Jesus christ, we are so fucking cooked. If this many liberals are totally bought in to this 'bad protest optics' shit, they will 100% be collaborating with the fascists.

[–] anarchiddy@lemmy.dbzer0.com 0 points 2 months ago (3 children)

I'm not even going to get into it with you about the specifics of black bloc and it's uses, because the point i'm making is the same either way.

Let's pretend there's black bloc present at the LA protests, exactly like you're saying. LAPD and NG are there, and being advertised as an 'anti-insurrectionist' force by the fed, and if protestors do nothing but stand their ground, jackboots start shooting nonlethals, teargassing and zip-tying groups of 'normie' protestors.

What is black bloc doing to mitigate this?

I'm just trying to imagine what you think black bloc is, even by your own definition, that somehow doesn't involve even just optically violent engagement with police. If they're supposed to be a lightning rod to take the heat off normie protestors, how does that not still get used as justification for militarized escalation by police? Even if they're just standing there acting as shields and not actually engaging, it still sure sounds like something that can be used to justify more violent enforcement. A video of a mysterious group of protestors in all black and motorcycle helmates and makeshift shields disobeying police orders for dispersal and lobbing teargas canisters back at law enforcement? Sounds like a riot, better send in the marines. A group of black bloc breaking off from the main protest to break shop windows and lure police away from demonstrators? Sounds like looters and opportunists trying to fuck shit up, better send in the water cannons. If there's a house fire a mile away, media is going to implicate the protest with it. In what world does black bloc somehow not contribute to that media fodder?

I think you're just a shitlib who enjoys larping as an anarchist.

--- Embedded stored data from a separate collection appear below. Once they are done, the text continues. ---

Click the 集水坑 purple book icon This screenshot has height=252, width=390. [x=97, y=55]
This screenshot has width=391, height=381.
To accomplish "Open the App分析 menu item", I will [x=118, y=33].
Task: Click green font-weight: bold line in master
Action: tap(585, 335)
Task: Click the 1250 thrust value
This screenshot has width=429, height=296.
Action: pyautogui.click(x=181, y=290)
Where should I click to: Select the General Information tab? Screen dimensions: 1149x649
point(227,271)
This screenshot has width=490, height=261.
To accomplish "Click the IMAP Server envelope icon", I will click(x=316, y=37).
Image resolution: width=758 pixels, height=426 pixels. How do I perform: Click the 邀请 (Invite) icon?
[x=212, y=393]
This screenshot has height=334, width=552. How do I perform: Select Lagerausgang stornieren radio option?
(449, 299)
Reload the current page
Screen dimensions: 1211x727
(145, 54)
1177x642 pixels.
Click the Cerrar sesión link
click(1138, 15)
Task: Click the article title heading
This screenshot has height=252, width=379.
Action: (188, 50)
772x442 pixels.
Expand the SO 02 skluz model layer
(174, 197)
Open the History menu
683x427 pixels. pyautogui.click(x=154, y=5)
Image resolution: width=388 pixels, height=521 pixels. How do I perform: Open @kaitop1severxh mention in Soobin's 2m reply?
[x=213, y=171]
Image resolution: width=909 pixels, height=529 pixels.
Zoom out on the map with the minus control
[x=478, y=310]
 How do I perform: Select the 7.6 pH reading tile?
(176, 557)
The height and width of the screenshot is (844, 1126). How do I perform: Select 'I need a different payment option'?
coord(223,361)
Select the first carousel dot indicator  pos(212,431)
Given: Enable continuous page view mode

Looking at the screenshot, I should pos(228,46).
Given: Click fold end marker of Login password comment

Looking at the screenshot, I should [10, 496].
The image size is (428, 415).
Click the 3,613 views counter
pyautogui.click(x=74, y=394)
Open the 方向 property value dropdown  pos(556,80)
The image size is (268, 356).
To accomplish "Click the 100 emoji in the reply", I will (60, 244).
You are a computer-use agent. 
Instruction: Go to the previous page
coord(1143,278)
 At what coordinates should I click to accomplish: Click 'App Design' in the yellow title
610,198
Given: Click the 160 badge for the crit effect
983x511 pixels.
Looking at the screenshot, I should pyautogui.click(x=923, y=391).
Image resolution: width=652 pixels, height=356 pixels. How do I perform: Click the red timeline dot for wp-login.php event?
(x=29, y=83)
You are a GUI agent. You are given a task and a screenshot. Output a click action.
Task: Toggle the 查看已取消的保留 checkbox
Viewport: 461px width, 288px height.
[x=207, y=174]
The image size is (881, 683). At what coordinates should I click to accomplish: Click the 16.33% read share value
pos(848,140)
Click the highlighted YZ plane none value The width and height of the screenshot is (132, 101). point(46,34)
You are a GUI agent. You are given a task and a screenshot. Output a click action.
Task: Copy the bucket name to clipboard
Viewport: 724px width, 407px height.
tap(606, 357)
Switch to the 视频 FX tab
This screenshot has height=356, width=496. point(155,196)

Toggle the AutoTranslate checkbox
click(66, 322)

An anarchist would not be blowing smoke for local governments trying to stop fascism with bullshit legal threats and bureaucratic legalese, and they sure as fuck wouldn't be running around complaining about the "bad optics" of clashing with police during an anti-police protest. We're literally protesting against unprovoked police violence and oppression, the police were already escalating before the protests started.

Again - just fuck off

[–] anarchiddy@lemmy.dbzer0.com 10 points 2 months ago (9 children)

It used to be that nonviolent protest was intended to provoke a violent suppressive reaction from the state. It might be uncomfortable to some but I think the white moderate that MLK agitated against are the same people concern trolling over the optics of various forms of nonviolent protest now.

Agitation is the point. Provoking violence from the state is the point.

[–] anarchiddy@lemmy.dbzer0.com 4 points 2 months ago (8 children)

This seems a little begging the question.

Even if it wasn't, it's a little damning to liberals who now seem to only like a candidate if they think they are "charismatic", which seems suspiciously ill-defined.